▶ **STATED PROBLEM**: Rewrite the rows starting at the one that contains "Locate an element on the screen. The" and ending at the last row, putting "capture" wherever "screenshot" appears and changing nothing else. Leave the pictures out of your answer.

###

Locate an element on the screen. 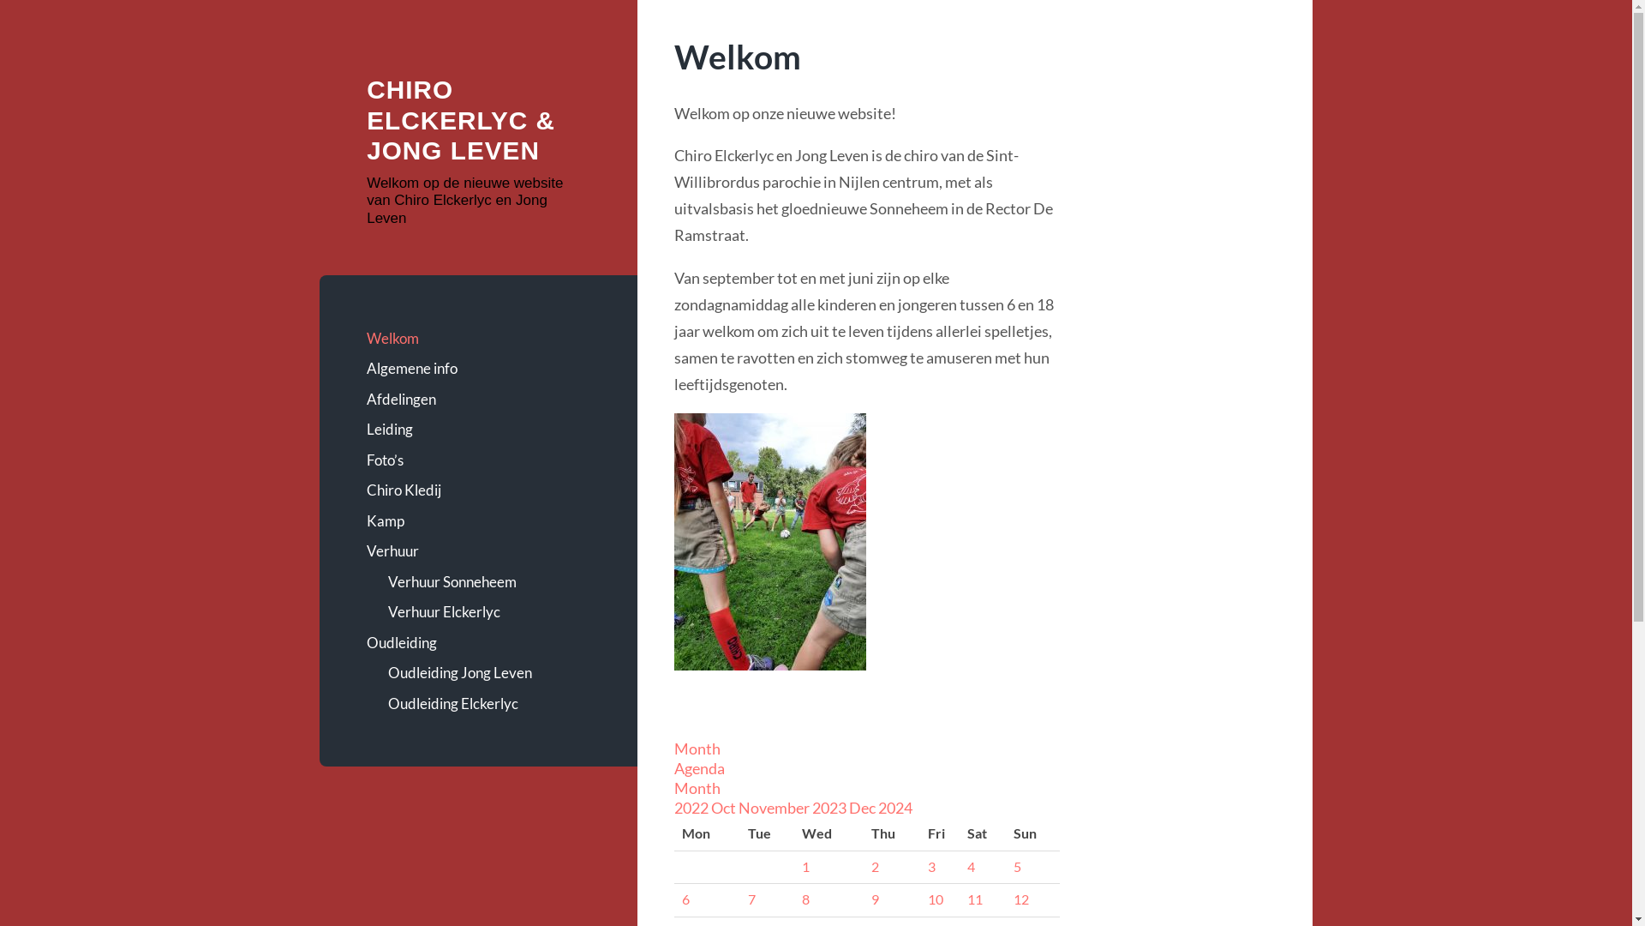 This screenshot has height=926, width=1645. '2' is located at coordinates (872, 866).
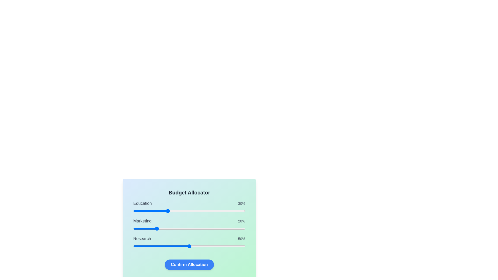 This screenshot has height=280, width=498. What do you see at coordinates (134, 211) in the screenshot?
I see `the Education slider to 1%` at bounding box center [134, 211].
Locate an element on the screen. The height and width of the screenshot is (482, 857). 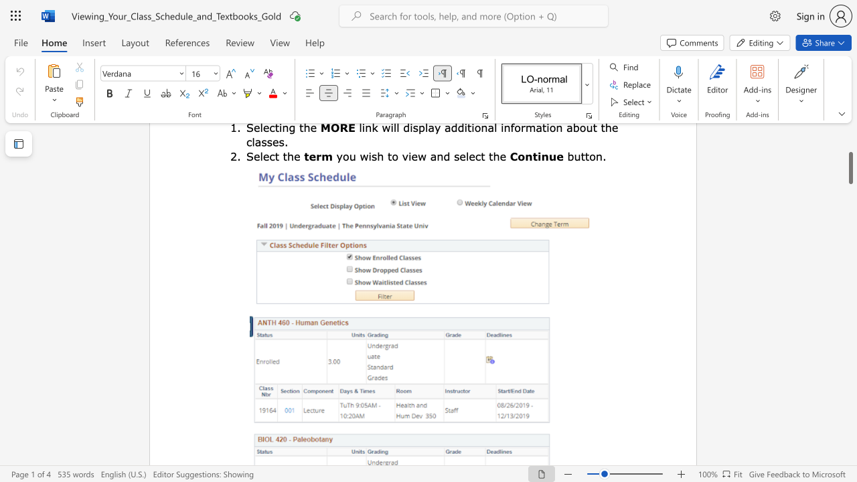
the scrollbar and move up 280 pixels is located at coordinates (850, 167).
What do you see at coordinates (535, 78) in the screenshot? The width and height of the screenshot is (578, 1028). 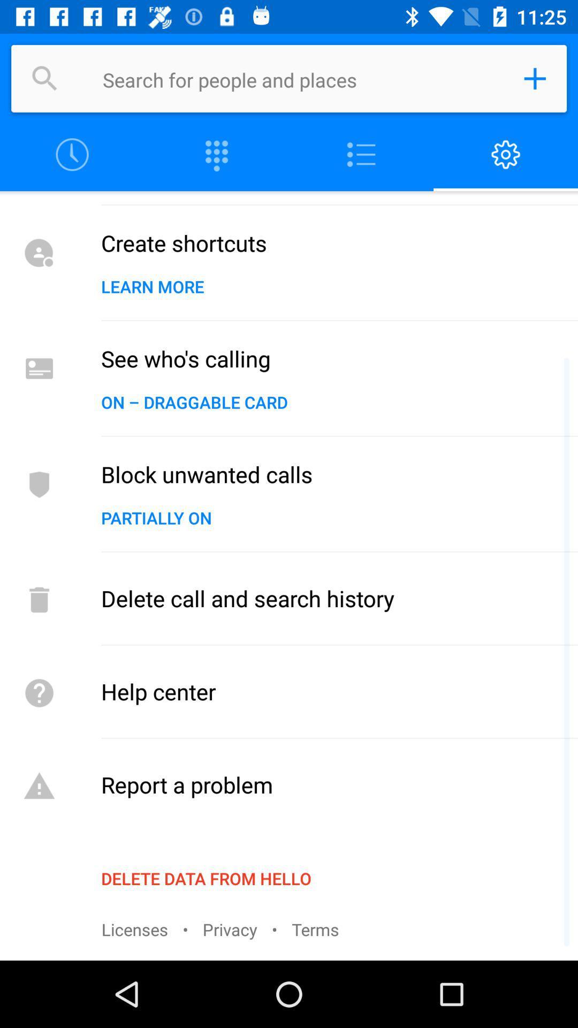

###

▶ **OUTPUT FOR THIS EXERCISE**:
Locate an element on the screen. The height and width of the capture is (482, 857). 
the scrollbar and move up 280 pixels is located at coordinates (850, 167).
What do you see at coordinates (535, 78) in the capture? The width and height of the capture is (578, 1028). 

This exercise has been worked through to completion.